▶

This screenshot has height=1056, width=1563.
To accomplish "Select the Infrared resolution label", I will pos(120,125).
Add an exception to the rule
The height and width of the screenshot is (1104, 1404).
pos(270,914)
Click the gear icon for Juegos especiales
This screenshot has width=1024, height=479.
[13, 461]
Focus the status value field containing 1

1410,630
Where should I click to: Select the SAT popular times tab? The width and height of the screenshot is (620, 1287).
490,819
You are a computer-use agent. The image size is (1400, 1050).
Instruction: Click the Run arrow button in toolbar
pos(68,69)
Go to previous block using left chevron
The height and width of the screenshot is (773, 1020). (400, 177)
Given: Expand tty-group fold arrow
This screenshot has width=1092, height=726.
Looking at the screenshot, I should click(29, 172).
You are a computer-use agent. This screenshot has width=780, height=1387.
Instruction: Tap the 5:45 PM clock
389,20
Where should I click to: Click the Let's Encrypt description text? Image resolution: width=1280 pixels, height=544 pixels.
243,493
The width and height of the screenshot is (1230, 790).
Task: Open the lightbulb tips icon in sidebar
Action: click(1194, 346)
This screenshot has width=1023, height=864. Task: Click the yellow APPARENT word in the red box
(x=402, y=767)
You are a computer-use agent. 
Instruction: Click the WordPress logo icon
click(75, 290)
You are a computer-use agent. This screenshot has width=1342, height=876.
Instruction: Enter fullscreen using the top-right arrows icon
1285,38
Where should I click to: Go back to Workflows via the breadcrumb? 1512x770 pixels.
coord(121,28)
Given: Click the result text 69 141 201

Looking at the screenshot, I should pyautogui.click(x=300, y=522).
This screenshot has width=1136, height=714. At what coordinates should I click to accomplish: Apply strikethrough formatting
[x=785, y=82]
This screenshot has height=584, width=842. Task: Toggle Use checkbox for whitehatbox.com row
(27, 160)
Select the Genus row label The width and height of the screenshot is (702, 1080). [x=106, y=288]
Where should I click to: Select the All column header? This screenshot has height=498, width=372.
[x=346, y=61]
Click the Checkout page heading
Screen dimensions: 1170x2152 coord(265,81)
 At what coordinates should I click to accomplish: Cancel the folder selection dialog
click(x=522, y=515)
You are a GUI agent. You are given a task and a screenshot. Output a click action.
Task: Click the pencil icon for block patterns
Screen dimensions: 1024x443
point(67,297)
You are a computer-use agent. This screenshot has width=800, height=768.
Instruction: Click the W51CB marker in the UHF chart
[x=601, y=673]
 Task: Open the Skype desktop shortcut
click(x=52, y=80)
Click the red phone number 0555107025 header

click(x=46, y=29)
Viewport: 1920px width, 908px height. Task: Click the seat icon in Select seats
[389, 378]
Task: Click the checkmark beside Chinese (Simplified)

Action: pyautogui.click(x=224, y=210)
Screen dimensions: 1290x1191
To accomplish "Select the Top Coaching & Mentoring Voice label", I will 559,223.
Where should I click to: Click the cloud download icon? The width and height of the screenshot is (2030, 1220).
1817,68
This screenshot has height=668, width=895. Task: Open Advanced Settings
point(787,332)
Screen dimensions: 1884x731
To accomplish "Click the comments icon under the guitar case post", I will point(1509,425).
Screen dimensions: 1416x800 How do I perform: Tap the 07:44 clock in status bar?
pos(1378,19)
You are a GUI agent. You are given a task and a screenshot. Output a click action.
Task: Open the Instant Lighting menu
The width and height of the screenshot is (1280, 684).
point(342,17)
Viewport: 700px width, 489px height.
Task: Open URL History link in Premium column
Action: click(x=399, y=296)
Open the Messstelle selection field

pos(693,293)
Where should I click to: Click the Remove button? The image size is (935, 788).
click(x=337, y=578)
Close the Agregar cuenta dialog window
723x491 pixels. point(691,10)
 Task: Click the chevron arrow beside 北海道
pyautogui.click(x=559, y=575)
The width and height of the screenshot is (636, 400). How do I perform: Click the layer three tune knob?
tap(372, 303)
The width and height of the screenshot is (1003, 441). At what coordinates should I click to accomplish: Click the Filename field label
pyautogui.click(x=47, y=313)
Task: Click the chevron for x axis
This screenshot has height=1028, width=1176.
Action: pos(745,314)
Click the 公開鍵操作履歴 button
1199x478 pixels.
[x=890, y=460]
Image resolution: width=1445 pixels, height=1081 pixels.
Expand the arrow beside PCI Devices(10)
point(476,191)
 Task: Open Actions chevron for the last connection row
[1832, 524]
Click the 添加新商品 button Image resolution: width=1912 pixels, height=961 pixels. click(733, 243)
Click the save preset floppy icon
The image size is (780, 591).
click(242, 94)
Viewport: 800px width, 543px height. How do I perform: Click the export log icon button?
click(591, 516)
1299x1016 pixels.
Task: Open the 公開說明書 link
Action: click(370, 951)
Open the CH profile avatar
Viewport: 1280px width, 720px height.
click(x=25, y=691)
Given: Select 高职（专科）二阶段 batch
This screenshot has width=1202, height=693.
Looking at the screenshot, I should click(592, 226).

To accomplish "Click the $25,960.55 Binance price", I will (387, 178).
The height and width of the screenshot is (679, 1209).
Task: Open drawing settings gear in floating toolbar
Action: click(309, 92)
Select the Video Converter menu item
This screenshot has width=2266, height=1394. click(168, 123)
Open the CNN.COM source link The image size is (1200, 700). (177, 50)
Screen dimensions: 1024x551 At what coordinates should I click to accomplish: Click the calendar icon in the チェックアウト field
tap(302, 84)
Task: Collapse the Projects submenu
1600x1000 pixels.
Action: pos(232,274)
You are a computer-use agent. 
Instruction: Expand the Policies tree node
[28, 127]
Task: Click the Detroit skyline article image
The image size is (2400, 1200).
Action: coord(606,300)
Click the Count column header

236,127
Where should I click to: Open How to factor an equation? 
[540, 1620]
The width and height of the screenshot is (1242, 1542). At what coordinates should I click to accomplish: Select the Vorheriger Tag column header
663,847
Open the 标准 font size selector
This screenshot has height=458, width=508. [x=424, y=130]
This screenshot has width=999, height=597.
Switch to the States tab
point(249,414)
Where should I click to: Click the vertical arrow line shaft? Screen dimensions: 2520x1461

◀

- YOUR GOAL -
Reproduce every record, making sure each one stays exactly the same.

- SOLVED PROBLEM -
This screenshot has height=1056, width=1563.
To accomplish "Select the Infrared resolution label", I will pos(120,125).
Add an exception to the rule
The height and width of the screenshot is (1104, 1404).
pos(270,914)
Click the gear icon for Juegos especiales
This screenshot has width=1024, height=479.
[13, 461]
Focus the status value field containing 1

1410,630
Where should I click to: Select the SAT popular times tab? The width and height of the screenshot is (620, 1287).
490,819
You are a computer-use agent. The image size is (1400, 1050).
Instruction: Click the Run arrow button in toolbar
pos(68,69)
Go to previous block using left chevron
The height and width of the screenshot is (773, 1020). (400, 177)
Given: Expand tty-group fold arrow
This screenshot has width=1092, height=726.
Looking at the screenshot, I should click(29, 172).
You are a computer-use agent. This screenshot has width=780, height=1387.
Instruction: Tap the 5:45 PM clock
389,20
Where should I click to: Click the Let's Encrypt description text? Image resolution: width=1280 pixels, height=544 pixels.
243,493
The width and height of the screenshot is (1230, 790).
Task: Open the lightbulb tips icon in sidebar
Action: click(1194, 346)
This screenshot has width=1023, height=864. Task: Click the yellow APPARENT word in the red box
(x=402, y=767)
You are a computer-use agent. 
Instruction: Click the WordPress logo icon
click(75, 290)
You are a computer-use agent. This screenshot has width=1342, height=876.
Instruction: Enter fullscreen using the top-right arrows icon
1285,38
Where should I click to: Go back to Workflows via the breadcrumb? 1512x770 pixels.
coord(121,28)
Given: Click the result text 69 141 201

Looking at the screenshot, I should pyautogui.click(x=300, y=522).
This screenshot has width=1136, height=714. At what coordinates should I click to accomplish: Apply strikethrough formatting
[x=785, y=82]
This screenshot has height=584, width=842. Task: Toggle Use checkbox for whitehatbox.com row
(27, 160)
Select the Genus row label The width and height of the screenshot is (702, 1080). [x=106, y=288]
Where should I click to: Select the All column header? This screenshot has height=498, width=372.
[x=346, y=61]
Click the Checkout page heading
Screen dimensions: 1170x2152 coord(265,81)
 At what coordinates should I click to accomplish: Cancel the folder selection dialog
click(x=522, y=515)
You are a GUI agent. You are given a task and a screenshot. Output a click action.
Task: Click the pencil icon for block patterns
Screen dimensions: 1024x443
point(67,297)
You are a computer-use agent. This screenshot has width=800, height=768.
Instruction: Click the W51CB marker in the UHF chart
[x=601, y=673]
 Task: Open the Skype desktop shortcut
click(x=52, y=80)
Click the red phone number 0555107025 header

click(x=46, y=29)
Viewport: 1920px width, 908px height. Task: Click the seat icon in Select seats
[389, 378]
Task: Click the checkmark beside Chinese (Simplified)

Action: pyautogui.click(x=224, y=210)
Screen dimensions: 1290x1191
To accomplish "Select the Top Coaching & Mentoring Voice label", I will 559,223.
Where should I click to: Click the cloud download icon? The width and height of the screenshot is (2030, 1220).
1817,68
This screenshot has height=668, width=895. Task: Open Advanced Settings
point(787,332)
Screen dimensions: 1884x731
To accomplish "Click the comments icon under the guitar case post", I will point(1509,425).
Screen dimensions: 1416x800 How do I perform: Tap the 07:44 clock in status bar?
pos(1378,19)
You are a GUI agent. You are given a task and a screenshot. Output a click action.
Task: Open the Instant Lighting menu
The width and height of the screenshot is (1280, 684).
point(342,17)
Viewport: 700px width, 489px height.
Task: Open URL History link in Premium column
Action: click(x=399, y=296)
Open the Messstelle selection field

pos(693,293)
Where should I click to: Click the Remove button? The image size is (935, 788).
click(x=337, y=578)
Close the Agregar cuenta dialog window
723x491 pixels. point(691,10)
 Task: Click the chevron arrow beside 北海道
pyautogui.click(x=559, y=575)
The width and height of the screenshot is (636, 400). How do I perform: Click the layer three tune knob?
tap(372, 303)
The width and height of the screenshot is (1003, 441). At what coordinates should I click to accomplish: Click the Filename field label
pyautogui.click(x=47, y=313)
Task: Click the chevron for x axis
This screenshot has height=1028, width=1176.
Action: pos(745,314)
Click the 公開鍵操作履歴 button
1199x478 pixels.
[x=890, y=460]
Image resolution: width=1445 pixels, height=1081 pixels.
Expand the arrow beside PCI Devices(10)
point(476,191)
 Task: Open Actions chevron for the last connection row
[1832, 524]
Click the 添加新商品 button Image resolution: width=1912 pixels, height=961 pixels. click(733, 243)
Click the save preset floppy icon
The image size is (780, 591).
click(242, 94)
Viewport: 800px width, 543px height. How do I perform: Click the export log icon button?
click(591, 516)
1299x1016 pixels.
Task: Open the 公開說明書 link
Action: click(370, 951)
Open the CH profile avatar
Viewport: 1280px width, 720px height.
click(x=25, y=691)
Given: Select 高职（专科）二阶段 batch
This screenshot has width=1202, height=693.
Looking at the screenshot, I should click(592, 226).

To accomplish "Click the $25,960.55 Binance price", I will (387, 178).
The height and width of the screenshot is (679, 1209).
Task: Open drawing settings gear in floating toolbar
Action: click(309, 92)
Select the Video Converter menu item
This screenshot has width=2266, height=1394. click(168, 123)
Open the CNN.COM source link The image size is (1200, 700). (177, 50)
Screen dimensions: 1024x551 At what coordinates should I click to accomplish: Click the calendar icon in the チェックアウト field
tap(302, 84)
Task: Collapse the Projects submenu
1600x1000 pixels.
Action: pos(232,274)
You are a computer-use agent. 
Instruction: Expand the Policies tree node
[28, 127]
Task: Click the Detroit skyline article image
The image size is (2400, 1200).
Action: coord(606,300)
Click the Count column header

236,127
Where should I click to: Open How to factor an equation? 
[540, 1620]
The width and height of the screenshot is (1242, 1542). At what coordinates should I click to accomplish: Select the Vorheriger Tag column header
663,847
Open the 标准 font size selector
This screenshot has height=458, width=508. [x=424, y=130]
This screenshot has width=999, height=597.
Switch to the States tab
point(249,414)
Where should I click to: Click the vertical arrow line shaft? Screen dimensions: 2520x1461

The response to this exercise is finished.